Russell Greiner
 

Positions for PostDoctoral Fellows

The Alberta Innovates Centre for Machine Learning is looking to hire strong researchers as postdoctoral fellows (PDFs), for various projects, both application pull and technology push; see also the 1page ad (PNG PDF); this page is http://webdocs.cs.ualberta.ca/~rgreiner/index1.php?section=PostDoc15

If you are interested in any of the positions mentioned below (note the Other category), please email ...

  • a cover letter, specifying which positions most interest you and indicating why you feel that you qualify;
    (summarize what projects you would like to work on, and how you would work on each)
  • your CV, including a description of any previous research or industrial jobs you have held; and
  • names and email addresses of at least 3 references.
to Leslie Acker (acker@ualberta.ca).
Use 'PDF Medical Informatics' as the subject of your email.

While we have funding for some of these positions, it is always helpful if you have funding to bring in (part of) your salary from some external sources (eg, a PostDoctoral Fellowship).
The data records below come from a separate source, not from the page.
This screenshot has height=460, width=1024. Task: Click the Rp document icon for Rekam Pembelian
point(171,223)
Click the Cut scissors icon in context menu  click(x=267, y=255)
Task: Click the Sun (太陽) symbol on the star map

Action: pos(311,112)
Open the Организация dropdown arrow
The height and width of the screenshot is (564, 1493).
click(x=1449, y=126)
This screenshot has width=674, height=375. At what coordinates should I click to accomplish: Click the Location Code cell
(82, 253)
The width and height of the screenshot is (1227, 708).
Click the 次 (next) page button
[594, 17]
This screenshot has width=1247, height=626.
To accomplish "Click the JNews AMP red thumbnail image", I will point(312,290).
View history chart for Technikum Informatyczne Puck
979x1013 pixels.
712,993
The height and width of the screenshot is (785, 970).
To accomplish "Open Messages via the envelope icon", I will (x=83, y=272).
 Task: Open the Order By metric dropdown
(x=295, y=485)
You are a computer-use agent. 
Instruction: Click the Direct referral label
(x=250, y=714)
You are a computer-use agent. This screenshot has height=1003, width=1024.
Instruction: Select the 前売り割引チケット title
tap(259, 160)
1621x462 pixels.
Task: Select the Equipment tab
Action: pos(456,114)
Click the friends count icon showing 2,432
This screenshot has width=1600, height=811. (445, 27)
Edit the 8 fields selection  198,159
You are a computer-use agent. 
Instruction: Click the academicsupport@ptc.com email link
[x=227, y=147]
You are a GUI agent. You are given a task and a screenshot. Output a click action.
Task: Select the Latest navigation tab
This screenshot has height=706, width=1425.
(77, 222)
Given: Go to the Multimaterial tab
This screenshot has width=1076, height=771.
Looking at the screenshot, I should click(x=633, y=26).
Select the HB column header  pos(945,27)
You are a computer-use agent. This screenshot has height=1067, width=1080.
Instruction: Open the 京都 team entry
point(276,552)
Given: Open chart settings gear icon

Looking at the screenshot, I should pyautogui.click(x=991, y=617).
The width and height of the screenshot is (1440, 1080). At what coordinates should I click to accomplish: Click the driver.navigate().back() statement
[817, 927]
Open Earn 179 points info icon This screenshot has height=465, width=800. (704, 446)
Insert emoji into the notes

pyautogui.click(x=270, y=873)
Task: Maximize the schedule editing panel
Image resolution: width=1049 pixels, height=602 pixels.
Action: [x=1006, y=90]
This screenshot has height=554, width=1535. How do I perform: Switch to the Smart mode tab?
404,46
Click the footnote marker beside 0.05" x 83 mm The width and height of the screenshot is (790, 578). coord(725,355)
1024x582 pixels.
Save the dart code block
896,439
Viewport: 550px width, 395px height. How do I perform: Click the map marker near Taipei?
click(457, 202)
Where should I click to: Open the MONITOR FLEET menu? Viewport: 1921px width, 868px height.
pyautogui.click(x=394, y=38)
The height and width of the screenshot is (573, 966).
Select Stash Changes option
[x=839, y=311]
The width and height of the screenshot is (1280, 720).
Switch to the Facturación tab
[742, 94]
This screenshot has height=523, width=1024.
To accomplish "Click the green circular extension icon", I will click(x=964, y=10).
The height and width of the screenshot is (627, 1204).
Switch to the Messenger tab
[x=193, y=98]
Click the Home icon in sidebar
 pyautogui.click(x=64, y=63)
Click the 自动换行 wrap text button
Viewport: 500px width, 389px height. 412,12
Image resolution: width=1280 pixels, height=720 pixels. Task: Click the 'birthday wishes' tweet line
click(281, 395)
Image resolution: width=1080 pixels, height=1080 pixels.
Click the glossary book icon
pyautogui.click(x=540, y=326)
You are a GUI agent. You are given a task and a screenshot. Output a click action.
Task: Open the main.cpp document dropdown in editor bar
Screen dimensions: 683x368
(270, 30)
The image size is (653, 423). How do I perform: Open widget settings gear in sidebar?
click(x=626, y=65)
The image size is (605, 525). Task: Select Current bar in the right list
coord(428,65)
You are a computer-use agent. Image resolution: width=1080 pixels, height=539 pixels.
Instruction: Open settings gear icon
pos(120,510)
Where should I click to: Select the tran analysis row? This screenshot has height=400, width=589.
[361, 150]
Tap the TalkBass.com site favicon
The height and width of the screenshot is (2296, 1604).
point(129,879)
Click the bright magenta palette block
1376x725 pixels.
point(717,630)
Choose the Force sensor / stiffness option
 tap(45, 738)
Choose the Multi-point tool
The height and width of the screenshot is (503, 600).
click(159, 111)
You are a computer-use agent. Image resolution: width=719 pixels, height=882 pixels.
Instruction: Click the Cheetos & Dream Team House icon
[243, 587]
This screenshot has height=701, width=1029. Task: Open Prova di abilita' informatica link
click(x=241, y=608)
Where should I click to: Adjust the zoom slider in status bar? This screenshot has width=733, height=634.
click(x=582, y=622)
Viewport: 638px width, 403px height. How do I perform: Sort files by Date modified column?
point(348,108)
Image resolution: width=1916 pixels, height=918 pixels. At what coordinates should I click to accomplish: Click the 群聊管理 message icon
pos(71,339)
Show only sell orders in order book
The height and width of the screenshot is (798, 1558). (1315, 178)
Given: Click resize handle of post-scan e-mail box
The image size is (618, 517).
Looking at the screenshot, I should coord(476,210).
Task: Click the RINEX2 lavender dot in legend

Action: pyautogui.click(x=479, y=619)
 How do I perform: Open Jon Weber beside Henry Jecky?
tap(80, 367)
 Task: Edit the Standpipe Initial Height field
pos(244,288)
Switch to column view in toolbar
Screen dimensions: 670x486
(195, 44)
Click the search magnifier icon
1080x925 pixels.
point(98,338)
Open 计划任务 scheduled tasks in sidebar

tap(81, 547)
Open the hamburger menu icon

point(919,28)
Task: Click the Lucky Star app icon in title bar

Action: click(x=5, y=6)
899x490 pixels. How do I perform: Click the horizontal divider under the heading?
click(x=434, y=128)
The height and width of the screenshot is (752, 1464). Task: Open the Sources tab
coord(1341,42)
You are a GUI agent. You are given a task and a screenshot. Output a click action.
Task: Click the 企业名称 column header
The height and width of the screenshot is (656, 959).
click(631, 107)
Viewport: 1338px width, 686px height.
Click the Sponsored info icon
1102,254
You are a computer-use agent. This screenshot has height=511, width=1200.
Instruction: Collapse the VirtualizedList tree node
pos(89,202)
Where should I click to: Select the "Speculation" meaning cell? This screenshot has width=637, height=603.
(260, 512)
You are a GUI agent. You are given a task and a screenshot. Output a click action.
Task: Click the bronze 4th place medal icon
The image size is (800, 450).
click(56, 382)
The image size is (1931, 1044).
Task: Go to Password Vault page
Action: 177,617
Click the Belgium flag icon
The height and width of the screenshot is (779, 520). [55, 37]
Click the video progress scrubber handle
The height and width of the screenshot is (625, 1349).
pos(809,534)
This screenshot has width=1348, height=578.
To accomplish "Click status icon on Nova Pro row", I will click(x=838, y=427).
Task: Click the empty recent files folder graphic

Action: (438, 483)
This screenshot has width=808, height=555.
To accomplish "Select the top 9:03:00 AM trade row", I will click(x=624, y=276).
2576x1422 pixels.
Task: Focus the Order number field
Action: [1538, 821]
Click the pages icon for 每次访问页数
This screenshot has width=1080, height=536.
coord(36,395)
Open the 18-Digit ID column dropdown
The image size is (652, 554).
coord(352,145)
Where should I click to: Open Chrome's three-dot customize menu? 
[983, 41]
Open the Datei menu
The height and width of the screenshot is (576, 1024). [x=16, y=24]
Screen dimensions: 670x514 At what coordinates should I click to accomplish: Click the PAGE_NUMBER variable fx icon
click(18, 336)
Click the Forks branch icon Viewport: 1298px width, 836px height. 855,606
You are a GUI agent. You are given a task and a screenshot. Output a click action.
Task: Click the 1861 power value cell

See also our recent Publications; note that essentially all involve collaborations with students, colleagues, and postdocs!
 
 

Patient-specific Treatment

Learn which treatment should be most effective for each specific patient, based on
  • Genetic data -- SNP (single nucleotide polyomorphism) profiles
  • Proteomic data -- microarrays (showing gene expression levels)
  • Metabolomic data -- eg, NMR urinalysis
  • Histological data, ...
Many benefit from analysis of Patient-Specific Survival Prediction.
See also Medical Tasks.

This involves several different projects, with different teams of collaborators:

Brain Tumor Analysis Project

Learn to predict clinically useful patient characteristics: ... in collaboration with Radiation Oncologists at the Cross Cancer Institute.
Project Webpage

(Details)

Proteome Analyst

The Proteome Analyst system can analyse a set of peptide sequences (proteins) in a given proteome and return the general function, and subcellular location, of each protein, as well as a functional summary for the entire proteome. The current version first maps each novel protein to a set of attributes -- namely the tokens that appear in certain fields of the (known proteins) homologs found by Blast -- then finds the general function (resp., subcellular location) most associated with this token-set, based on a learned classifier. We are looking for a researcher (summer student, grad student, postdoctoral fellow) to help us extend Protein Analysis in several ways:

  • to take a genome as input (rather than a proteome),
  • to use other information in the classification, including the secondary structure of possible homologs, as well as information about the other sequences given in the proteome
  • to use more sophisticated learning algorithms, (including "mixture" methods to combine multiple classifiers, learned based on different features of a protein) to produce more accurate classifications
  • to build a generic configurable learning tool, that can be used to learn classifiers for other related tasks.
(Note this project is currently "on hold", but we are planning to ressurrect it.)
Project Webpage
 

Budgeted Learning

Learning tasks typically begin with a data sample --- eg, symptoms and test results for a set of patients, together with their clinical outcomes. By contrast, many real-world studies begin with no actual data, but instead with a budget --- funds that can be used to collect the relevant information. For example, one study has allocated $30 thousand to develop a system to diagnose cancer, based on a battery of patient tests, each with its own (known) costs and (unknown) discriminative powers. Given our goal of identifying the most accurate classifier, what is the best way to spend the $30 thousand? Should we indiscriminately run every test on every patient, until exhausting the budget? Or, should we selectively, and dynamically, determine which tests to run on which patients? We call this task budgeted learning.

There are many open questions, both theoretic and empirical.

  • Formal analysis: is the task NP-hard given certain standard assumptions?
    Are there any algorithms that are PTAS (approximation algorithms)?
  • Better heuristic algorithms and other efficiency tricks
  • Further empirical studies, over other datasets

Project webpage

Learning and Validating Belief Nets

Bayesian belief nets (BN) are becoming the preferred tool for a wide variety of tasks, ranging from sensor fusion to information retrieval. We are currently developing and experimenting with various tools for learning these BNs from training data. We are looking for a student to help us here, both in developing and implementing these learning system, and also in running careful experiments to help us compare these different approaches. We also plan to investigate ways to learn, and use, Probabilistic Relational Models --- extension to belief nets that allow the representation of relationships.

We will also explore ways to compute and use "variance" around the belief net response; see webpage: extending the work on "mixture using variance" and perhaps a variance-based model of value-of-information.

Other

We are always open to ideas, especially ones that are motivated by medical tasks... perhaps related to Patient-Specific Survival Prediction ... or covariate shift? ... or "large p, small n"? ...)

Here, you need to motivate the task, by explaining why it is relevant to some real (medical?) problem, and why it involves good science to solve!